━━ Supplied entries

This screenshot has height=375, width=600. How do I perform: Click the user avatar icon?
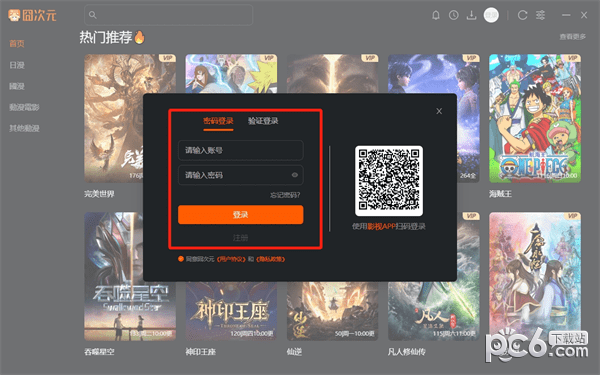pyautogui.click(x=491, y=15)
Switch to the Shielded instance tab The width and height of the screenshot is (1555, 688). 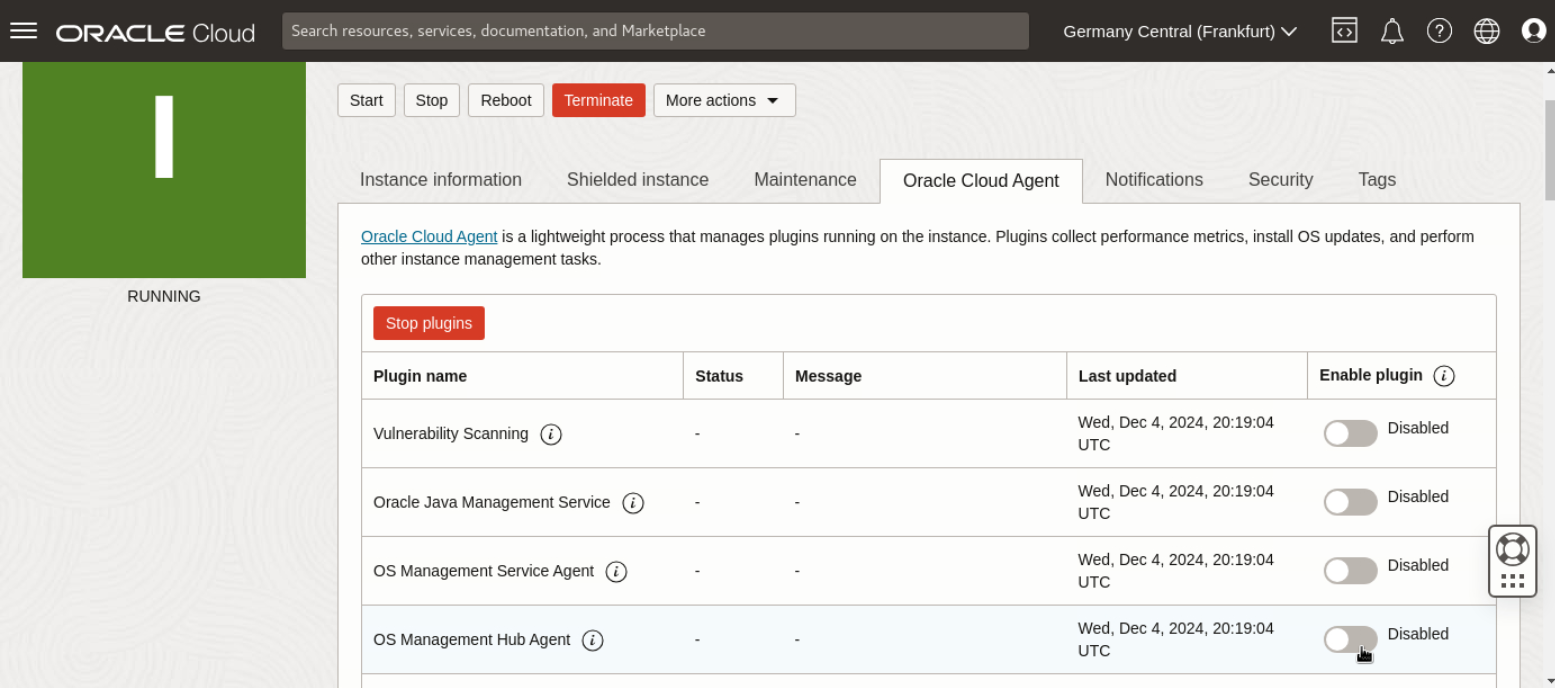(x=638, y=180)
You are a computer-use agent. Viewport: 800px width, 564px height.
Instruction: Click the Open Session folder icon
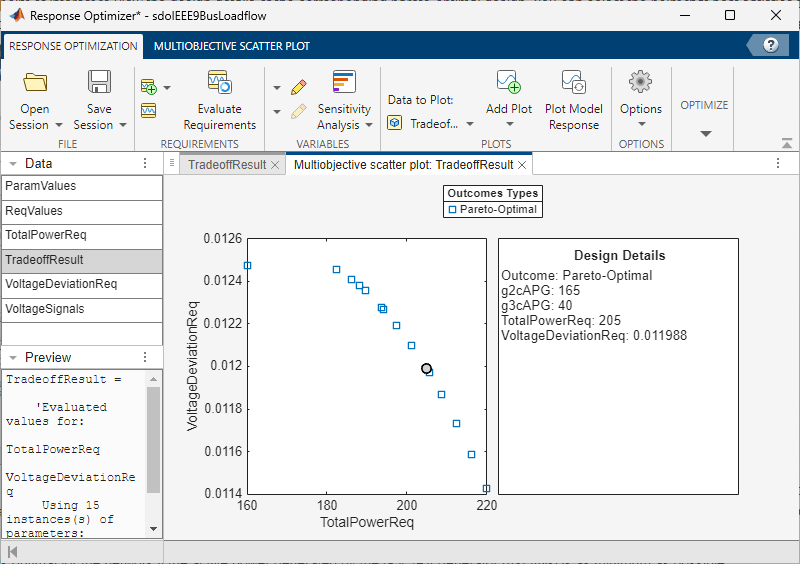click(x=35, y=83)
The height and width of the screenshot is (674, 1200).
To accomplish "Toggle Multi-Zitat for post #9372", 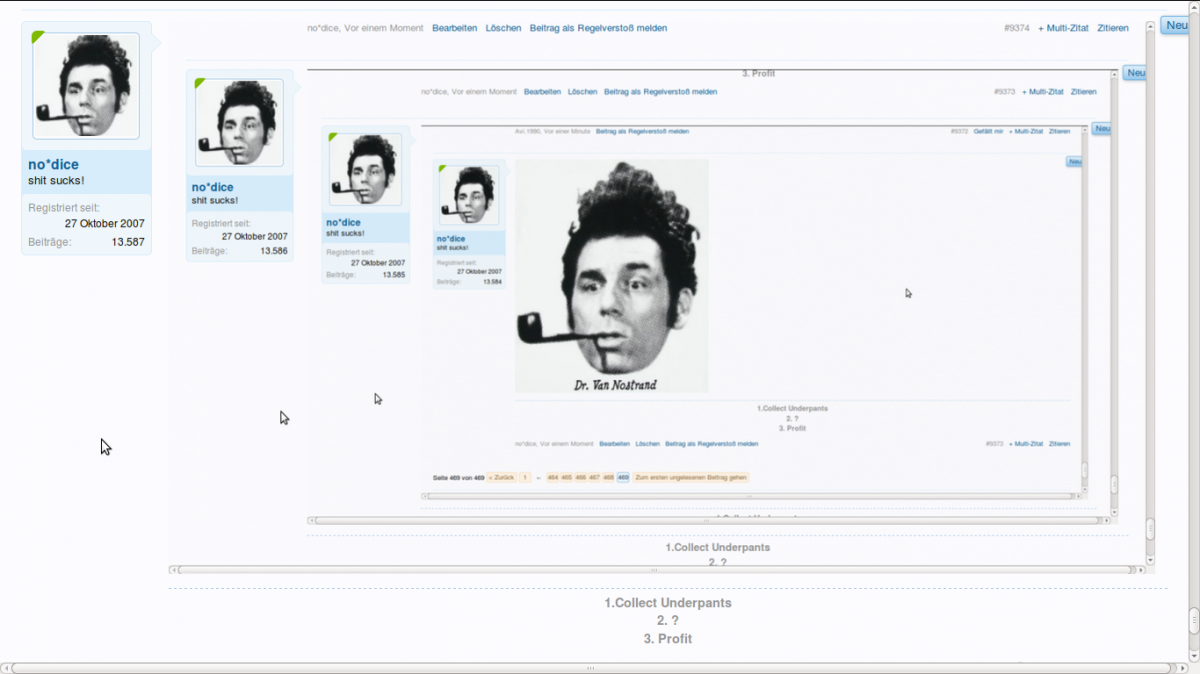I will tap(1025, 131).
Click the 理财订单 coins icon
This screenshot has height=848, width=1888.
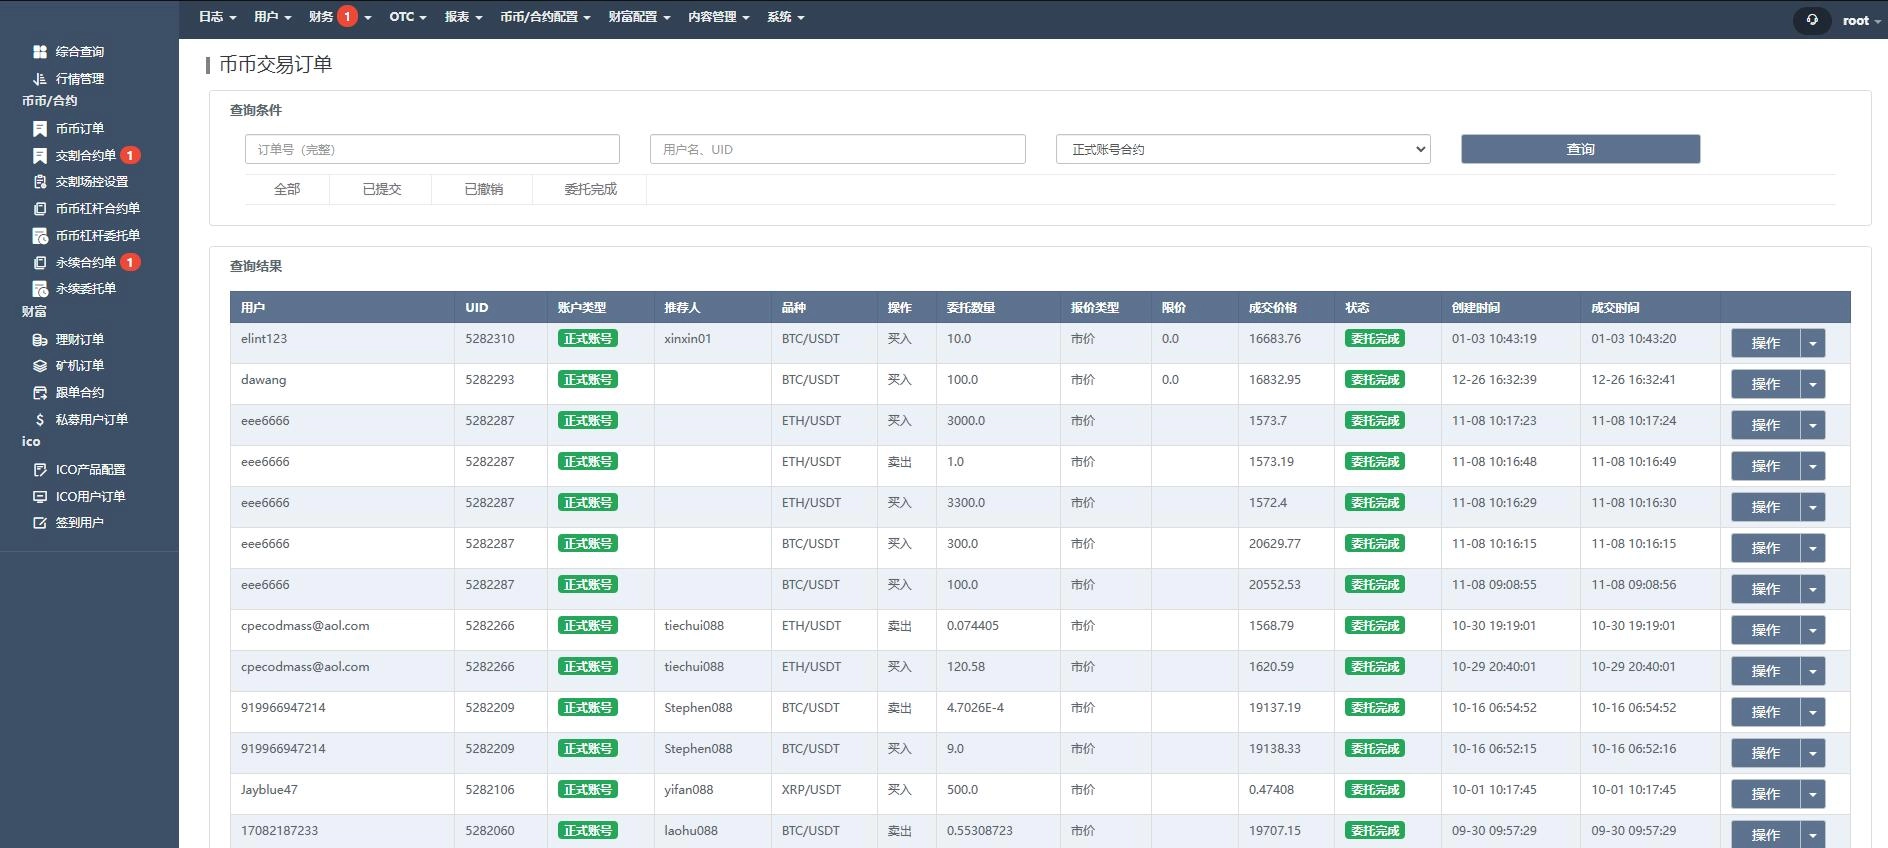40,340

━━━━

[Problem statement]: Transcribe the lines that run from the line bearing "Click the 理财订单 coins icon" through the last line of the data. Keep the wording exact and leave out every picture.

[Response to the task]:
Click the 理财订单 coins icon
This screenshot has height=848, width=1888.
40,340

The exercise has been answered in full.